We investigated the effect of homogenization strategy and protein precipitation on downstream protein quantitation using multiple reaction monitoring mass spectrometry (MRM-MS). Our objective was to develop a workflow capable of processing disparate tissue types with high throughput, minimal variability, and maximum purity. Similar abundances of endogenous proteins were measured in nine different mouse tissues regardless of homogenization method, however protein precipitation had strong positive effects on several targets. Best throughput was achieved by lyophilizing tissues to dryness followed by homogenization via bead-beating without sample buffer. Finally, the effect of tissue perfusion prior to dissection and collection was explored in 20 mouse tissues. MRM-MS showed decreased abundances of blood-related proteins in perfused tissues, however complete removal was not achieved. Concentrations of non-blood proteins were largely unchanged, although significantly higher variances were observed for proteins from perfused lung indicating perfusion may not be suitable for this organ. We present a simple yet effective tissue processing workflow consisting of harvest of fresh non-perfused tissue, novel lyophilization and homogenization by bead-beating, and protein precipitation. This workflow can be applied to a range of mouse tissues with the advantages of simplicity, minimal manual manipulation of samples, use of commonly available equipment, and high sample quality.

To optimize the tissue preparation workflow, nine mouse tissues were homogenized using three methods. Method B combined the tissue sample with 3x 3.2 mm stainless steel beads and 1x phosphate buffered saline (PBS) for bead-beating homogenization using cycles of 1 min shaking followed by 1 min rest on ice. Method L lyophilized tissues to dryness overnight using a freeze drier prior to bead-beating as described in method B. Afterwards 1x PBS was added to resuspend the finely ground tissue. For method M, the sample was ground in liquid nitrogen using a mortar and pestle, and subsequently diluted with 1x PBS. Protein precipitation was performed on one half of the resulting homogenate for each workflow. Perfused and non-perfused samples of twenty mouse tissues were processed by lyophilization and homogenization via bead-beating, followed by protein precipitation.
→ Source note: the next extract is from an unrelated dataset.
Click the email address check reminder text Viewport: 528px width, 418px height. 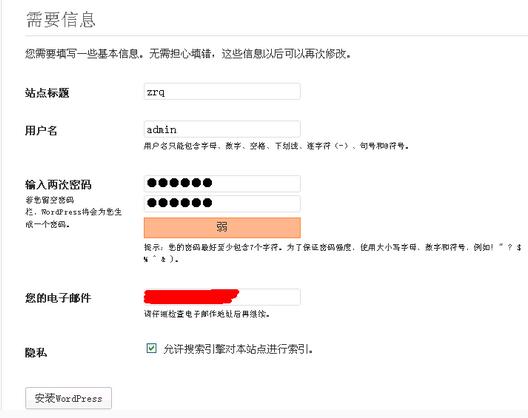207,314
All samples were digested with trypsin and stable isotope-labelled peptides were spiked into digests prior to desalting and concentration. Samples were separated on an Agilent Zorbax Eclipse Plus C18 RRHD column (2.1 x 150 mm, 1.8 μm particles) and MRM-MS was performed using an Agilent 6490/6495 series Triple Quadrupole instrument.
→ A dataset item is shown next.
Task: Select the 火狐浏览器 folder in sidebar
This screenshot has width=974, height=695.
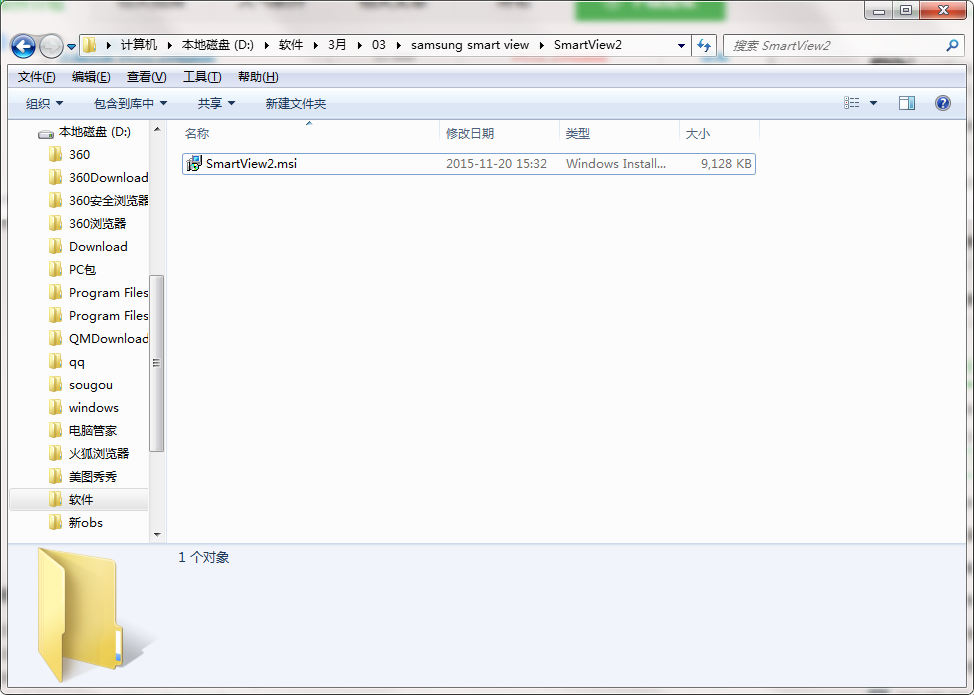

To compare the relative abundances of endogenous peptides across workflow optimization samples, 112 heavy-labelled peptides were spiked into samples prepared by each preparation method: B – bead-beating of frozen tissue in sample buffer; L - lyophilization and bead-beating without buffer; M – grinding with mortar and pestle in liquid nitrogen; protein precipitation using acetone was (+) or was not (-) performed for each sample. Protein concentrations in perfused and non-perfused samples were measured using tissue-specific panels of assays developed following Clinical Proteomic Tumor Analysis Consortium (CPTAC) guidelines. Quantitation was performed for each tissue using an external calibration curve constructed with synthetic light peptides (ranging in concentration from 1 to 1000x assay LLOQ) in digested BSA as a surrogate matrix. Heavy-labelled peptides were added to all samples and standards at 100x LLOQ as the normalizer.